Кроткая личность старика, являвшаяся примиряющим началом при беспрерывно возникавших недоразумениях, исчезла, а недоразумения остались. Частно, лично мы могли любить того, другого из поляков, быть с ними близкими — но вообще одинакового пониманья между нами было мало, и оттого отношения наши были натянуты, добросовестно неоткровенны, мы делали друг другу уступки, то есть ослабляли сами себя, уменьшали друг в друге чуть ли не лучшие силы.

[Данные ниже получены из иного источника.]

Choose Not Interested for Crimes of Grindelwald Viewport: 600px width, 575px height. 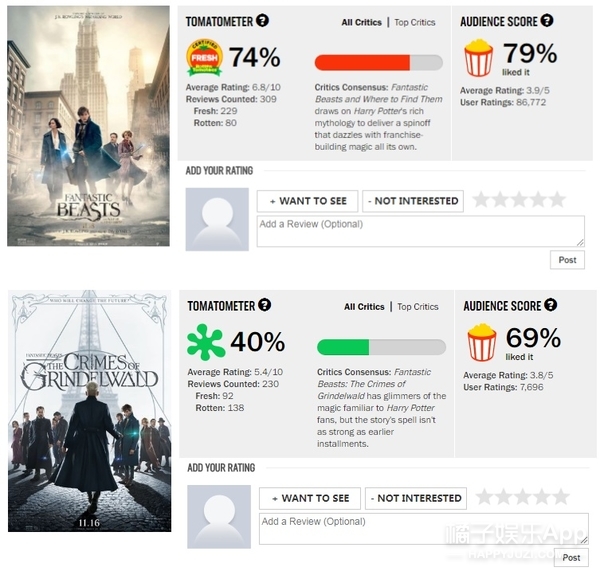click(x=416, y=498)
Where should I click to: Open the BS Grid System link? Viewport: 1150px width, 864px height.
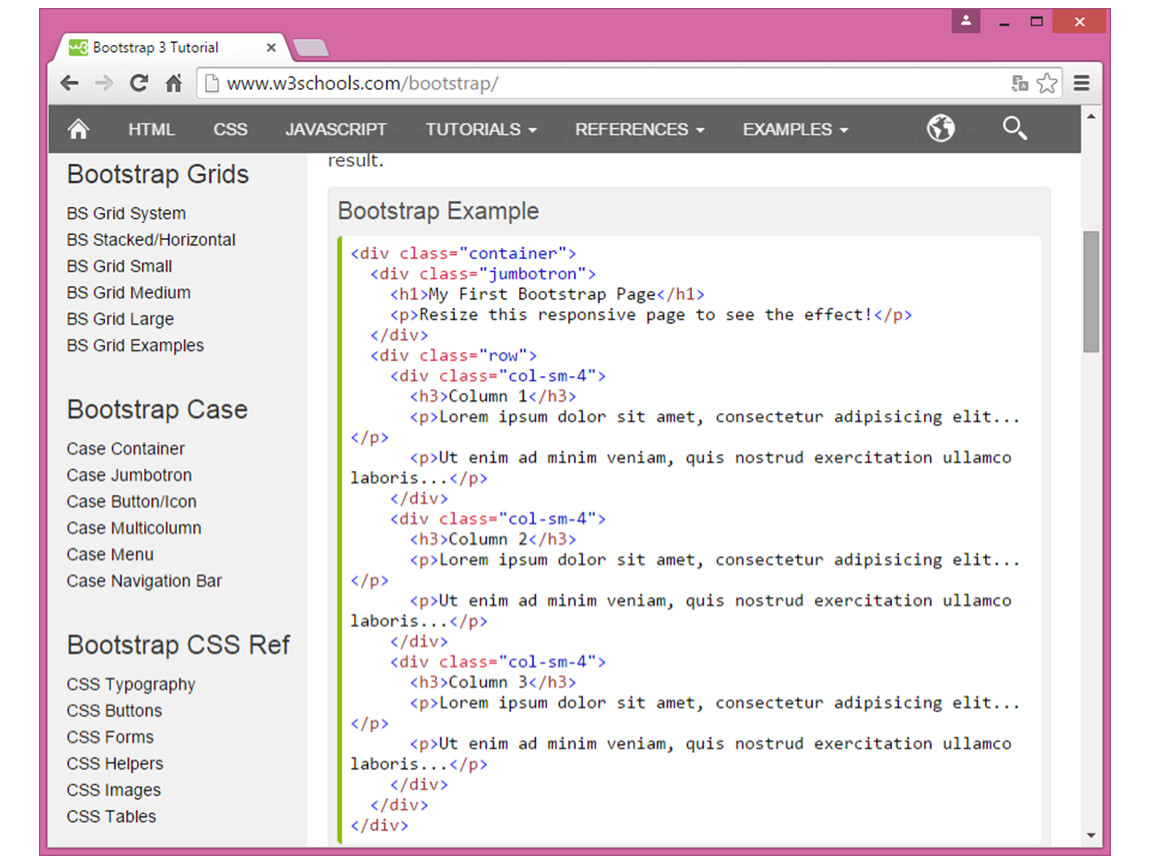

Договориться до одинакого пониманья было невозможно. Мы шли с разных точек — и пути наши только пересекались в общей ненависти к петербургскому самовластью. Идеал поляков был за ними: они шли к своему прошедшему, насильственно срезанному, и только оттуда могли продолжать свой путь. У них была бездна мощей, а у нас — пустые колыбели. Во всех их действиях и во всей поэзии столько же отчаянья, сколько яркой веры
Они ищут воскресения мертвых — мы хотим поскорее схоронить своих. Формы нашего мышления, упованья не те, весь гений наш, весь склад не имеет ничего сходного. Наше соединение с ними казалось им то mй-sallianceoм, то рассудочным браком. С нашей стороны было больше искренности, но не больше глубины, — мы сознавали свою косвенную вину, мы любили их отвагу и уважали их несокрушимый протест. Что они могли в нас любить? Что уважать? Они переламывали себя сближаясь с нами, они делали для нескольких русских почетное исключение.
В острожной темноте николаевского царствования, сидя назаперти тюремными товарищами, мы больше сочувствовали друг другу, чем знали. Но когда окно немного приотворилось, мы догадались, что нас привели по разным дорогам и что мы разойдемся по разным. После Крымской кампании мы радостно вздохнули, а их наша радость оскорбила: новый воздух в России им напомнил их утраты, а не надежды. У нас новое время началось с заносчивых требований, мы рвались вперед, готовые все ломать… у них — с панихид и упокойных молитв.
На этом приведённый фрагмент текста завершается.